* [TASK INSTRUCTIONS]:
Gather all lines with "Switch" from the records.
------ TASK INPUTS
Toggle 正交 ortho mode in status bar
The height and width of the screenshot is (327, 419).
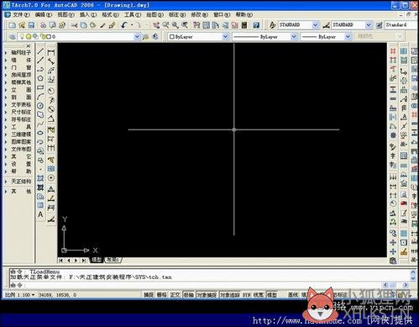[x=175, y=295]
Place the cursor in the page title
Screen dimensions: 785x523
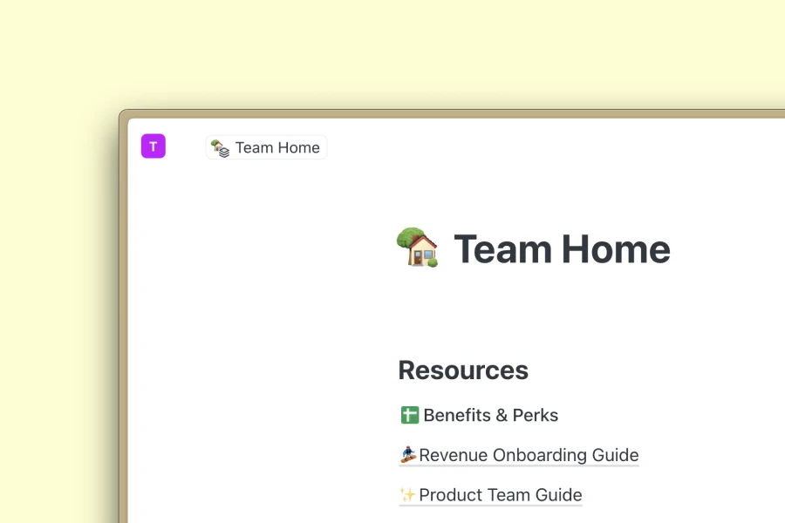click(x=562, y=249)
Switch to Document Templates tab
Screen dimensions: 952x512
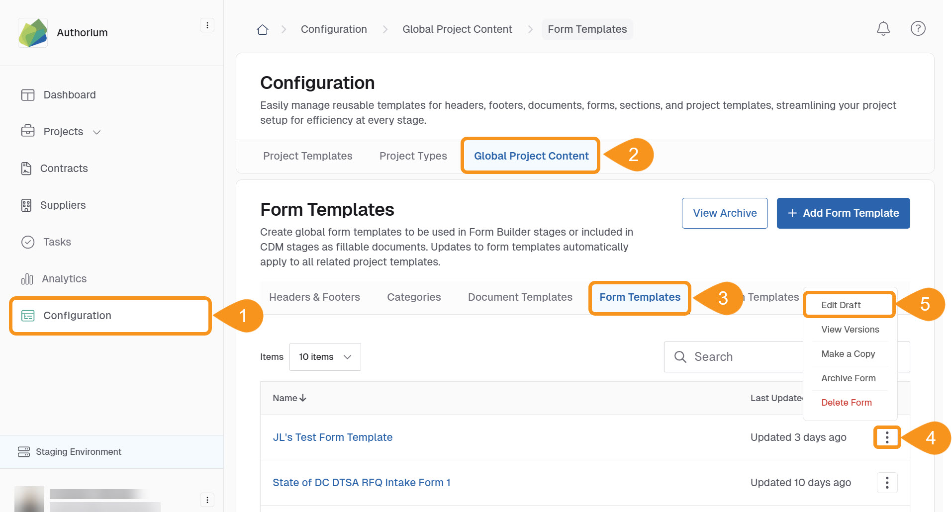(520, 297)
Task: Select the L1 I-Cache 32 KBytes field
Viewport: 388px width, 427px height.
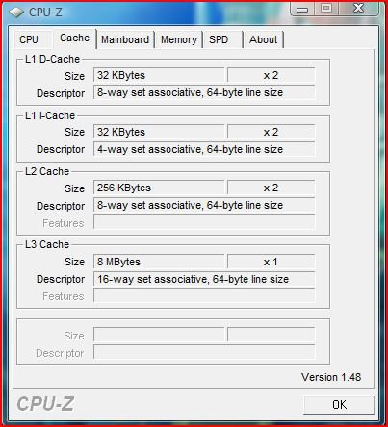Action: (159, 132)

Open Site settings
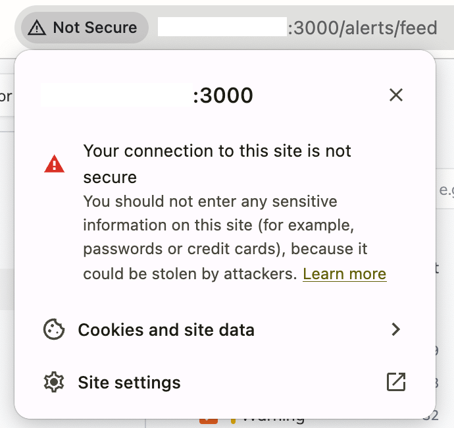224,382
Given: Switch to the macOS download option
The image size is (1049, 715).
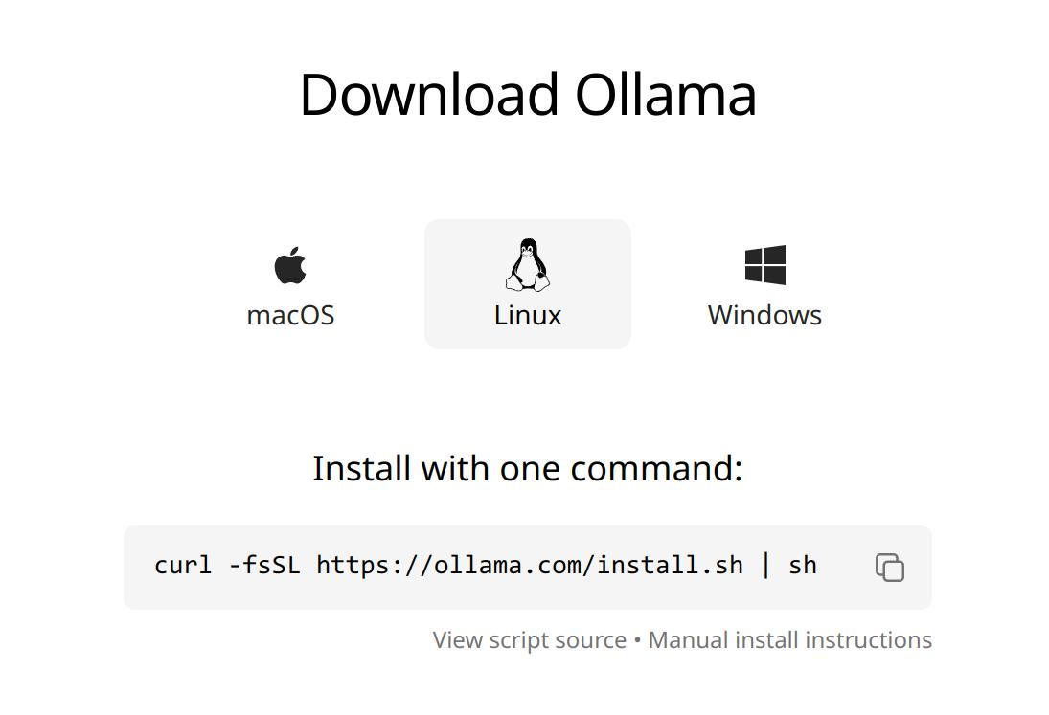Looking at the screenshot, I should [290, 284].
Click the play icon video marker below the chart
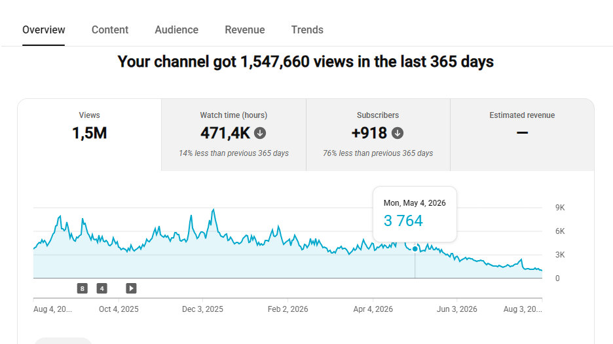This screenshot has width=613, height=344. pyautogui.click(x=131, y=288)
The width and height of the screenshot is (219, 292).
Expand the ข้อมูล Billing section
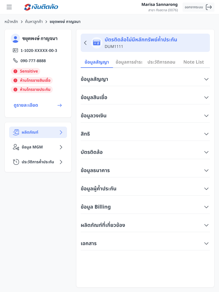tap(206, 207)
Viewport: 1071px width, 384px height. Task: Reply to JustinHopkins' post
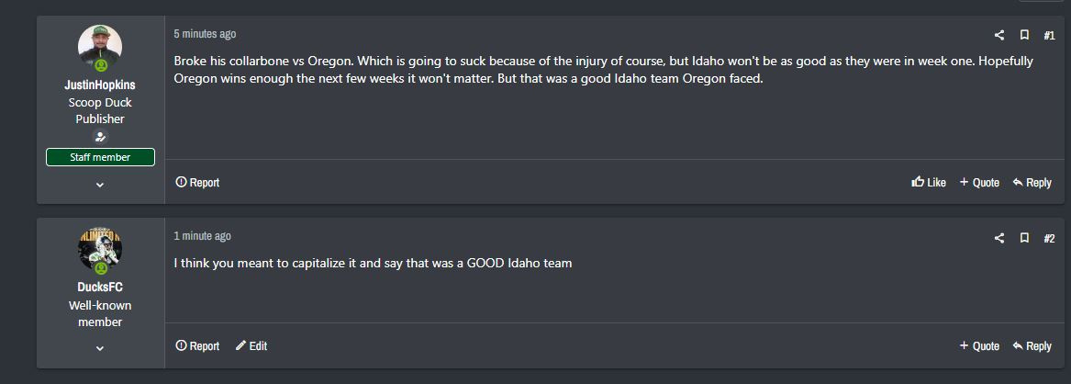pos(1032,183)
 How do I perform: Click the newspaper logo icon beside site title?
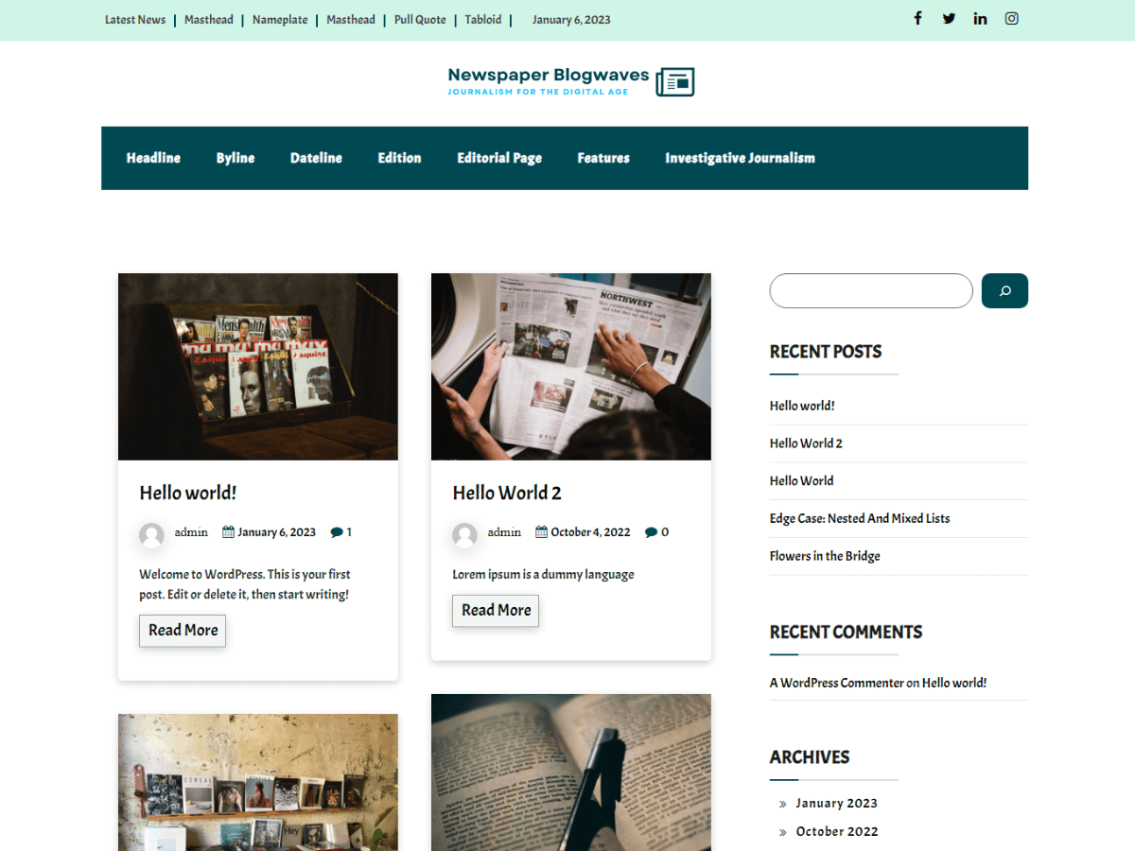pyautogui.click(x=674, y=81)
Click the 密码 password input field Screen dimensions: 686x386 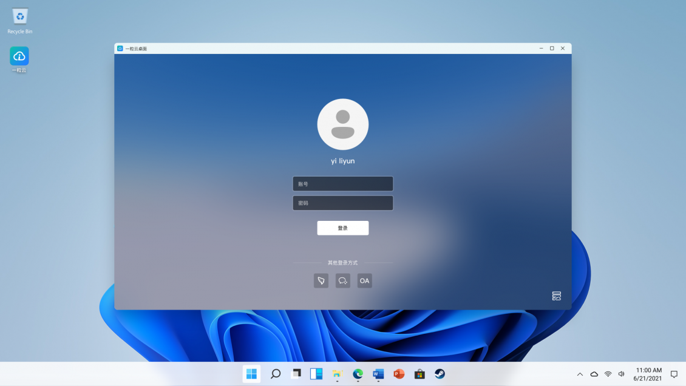point(343,203)
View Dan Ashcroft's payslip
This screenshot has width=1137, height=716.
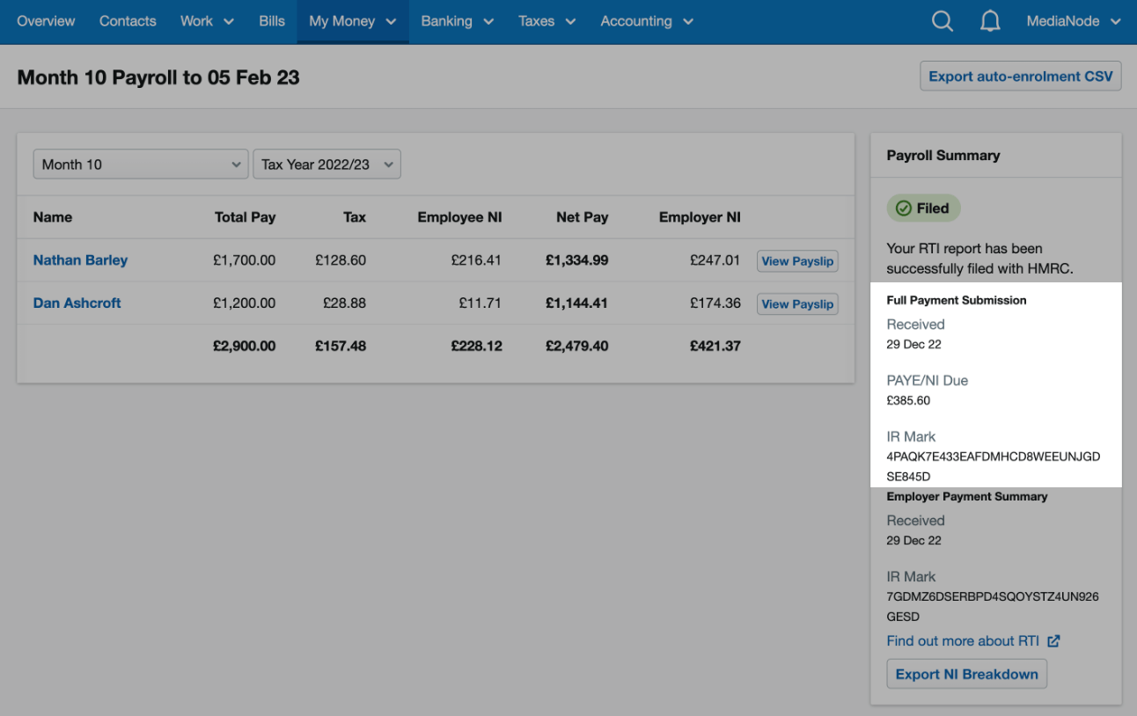797,303

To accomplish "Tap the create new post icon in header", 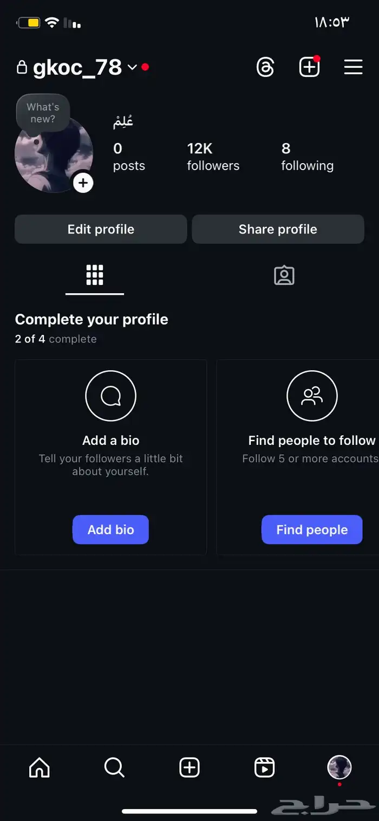I will point(309,67).
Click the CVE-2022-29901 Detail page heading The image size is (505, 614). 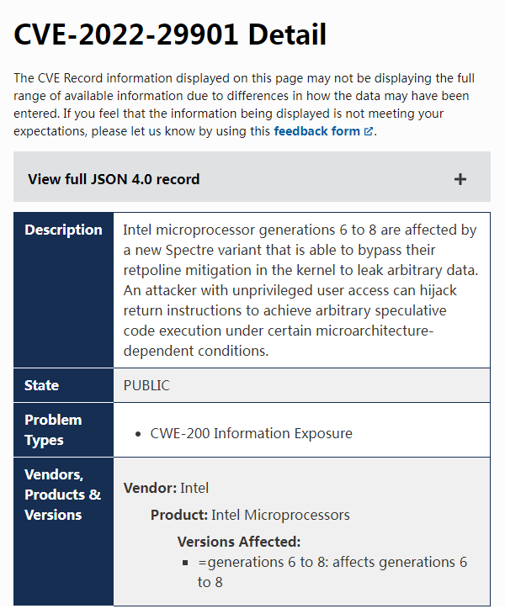point(170,34)
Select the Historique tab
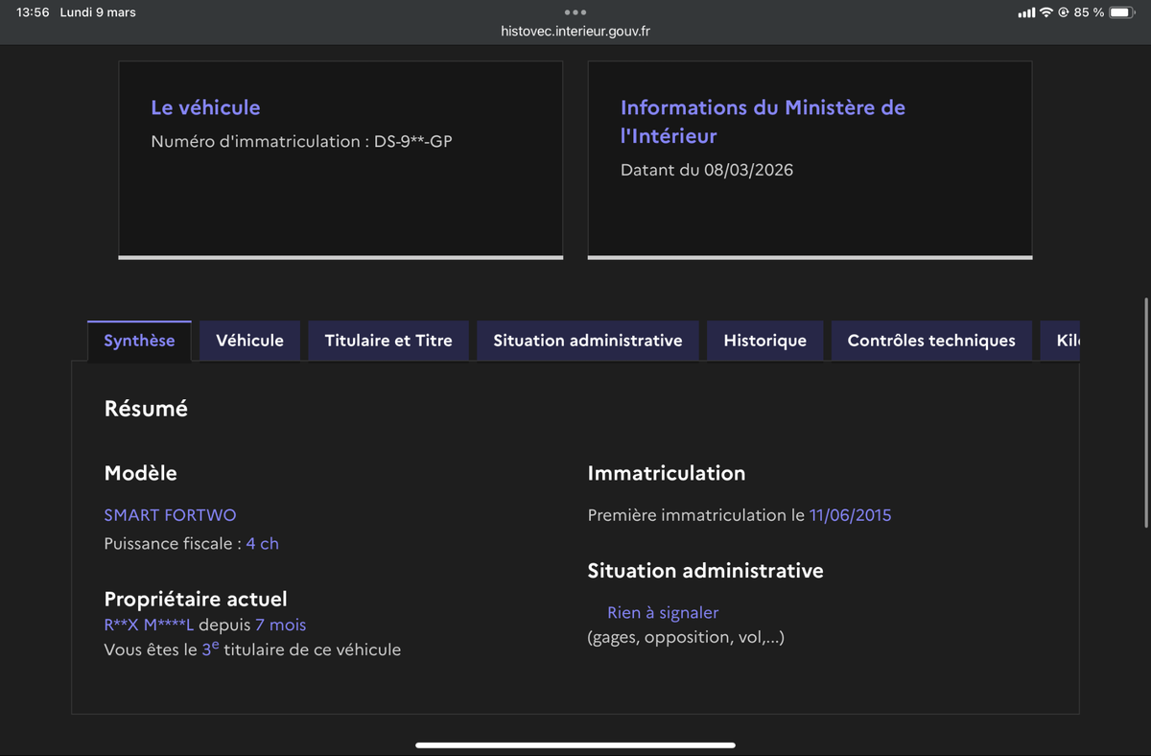The image size is (1151, 756). (x=764, y=341)
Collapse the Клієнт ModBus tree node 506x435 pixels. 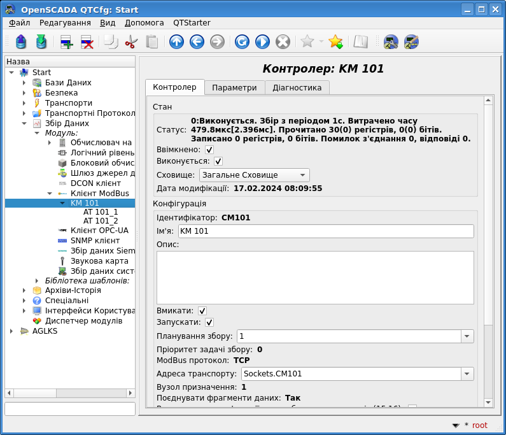tap(50, 193)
------------
* [RESPONSE TO THIS EXERCISE]:
Switch to Document Templates tab
Given: Switch to the macOS download option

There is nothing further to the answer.